With precedence operators, it’s usually better to put every type of expression in one big expression rule rather than having subcategories like secondaryExpression, primaryExpression, juxtaposeExpression, etc. It makes the grammar easier to read, faster to parse, and avoids issues like this.

Thanks for your reply.

Yes. With this grammar, whatever rule I came up with to allow Pow on the rhs would fail some of the other tests, so I left the grammar as it is on purpose…

With precedence operators, it’s usually better to put every type of expression in one big expression rule rather than having subcategories like secondaryExpression , primaryExpression , juxtaposeExpression , etc. It makes the grammar easier to read, faster to parse, and avoids issues like this.

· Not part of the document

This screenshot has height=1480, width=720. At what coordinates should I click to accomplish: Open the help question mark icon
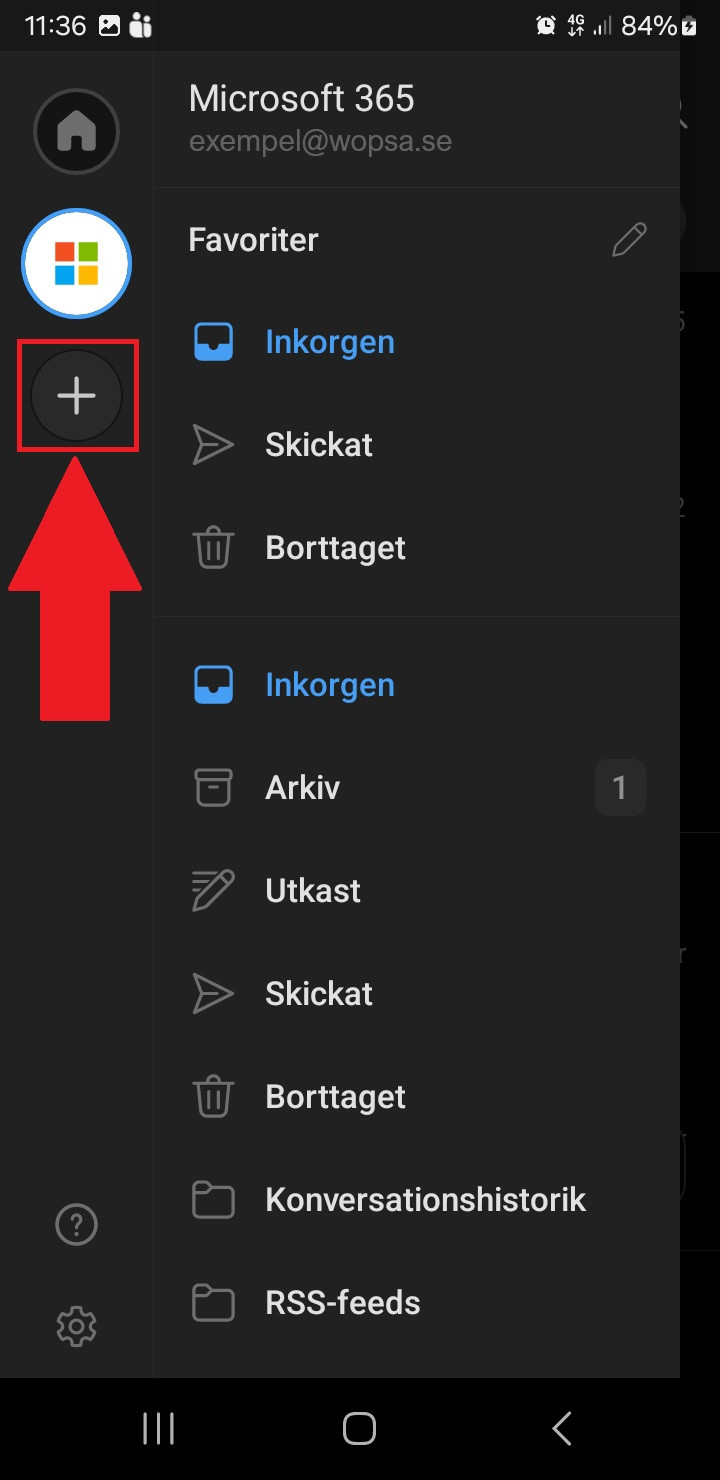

That’s how I structured my grammar in the full version (with one big expression). This was my attempt at avoiding some expressions to be valid, like -a-b being parsed as Mul( Negate(a), Negate(b) ) through the implicit multiplication. I separated like this to try to be more strict in some rules.

Below is another grammar where I bunched up things in a big expression and made the Juxtapose more general. In this one, stuff like abc^{2} works as expected, but -a-b-c fails as it is parsed as the implicit multiplication of (-a) * (-b) * (-c). This was my original problem. I got the abc^{2} problem only after trying to fix the -a-b-c one.

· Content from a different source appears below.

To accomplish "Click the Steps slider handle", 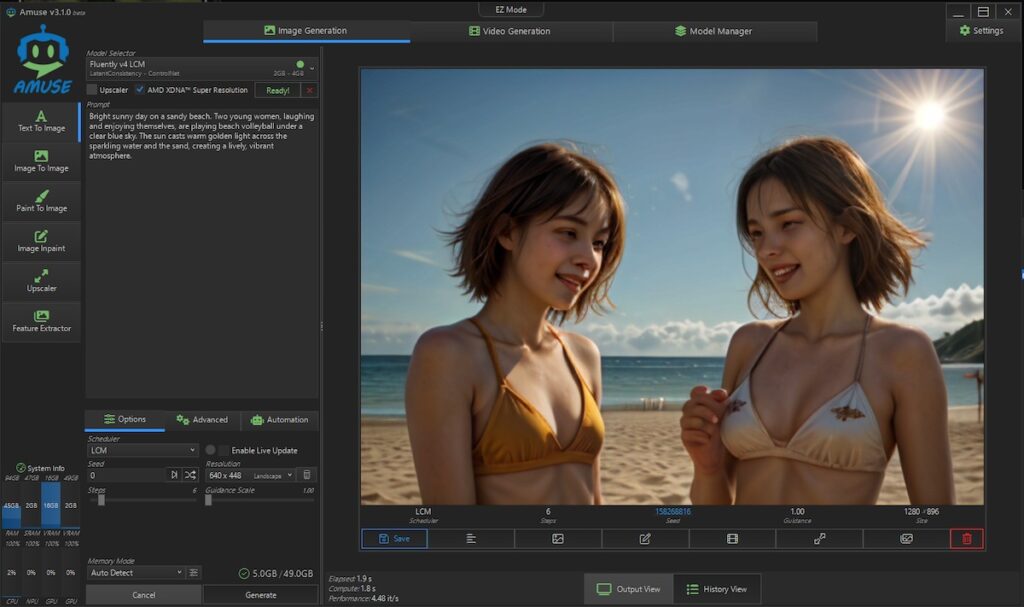I will click(101, 500).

@top Program { expression* }

@precedence { 
  highest @left
  pow @right
  times @left 
  unary @left
  juxt @left
  juxtfunc @left
  implicitmul @left
  div @left
  plus @left
  minus @left
  lowest @left
}


expression {
  Variable | Constant | unaryExpression | binaryExpression | juxtaposeExpression
}

Pow { expression !pow "^{" expression "}"}
Add { expression !plus "+" expression}
Sub { expression !minus "-" expression}
Mul { expression !times ("*"|'\\cdot') expression}
Div { expression !div "/" expression | !div '\\frac{'expression'}{'expression'}'}

binaryExpression { 
   Add | Sub | Mul | Div | Pow
}

Negate { !unary "-" expression}
unaryExpression {
  Negate
}

juxtaposeExpression {
  Mul { (Variable | Constant) !implicitmul expression } | // Specific one I want to catch here
  FunctionCall { FunctionName !juxtfunc expression } | // Specific one I want to catch here
  // I'll have a bunch of other specific ones...
  Juxtapose { expression !juxt expression } // General juxtaposition that I deal with it later
}

@skip { '$' | space | '\\ ' }

@tokens {
  space { @whitespace }
  Variable { ('_')*$[A-Za-z]("_{"($[A-Za-z]|@digit+)*"}")*}
  FunctionName { ("\\sin" | "\\cos" | "\\tan")}
  Constant { 
    (
      (std.digit+ ("." std.digit*)?)
    ) |
    std.digit+ $[uU]? |
    "0x" (std.digit | $[a-fA-F])+ $[uU]?
  }
}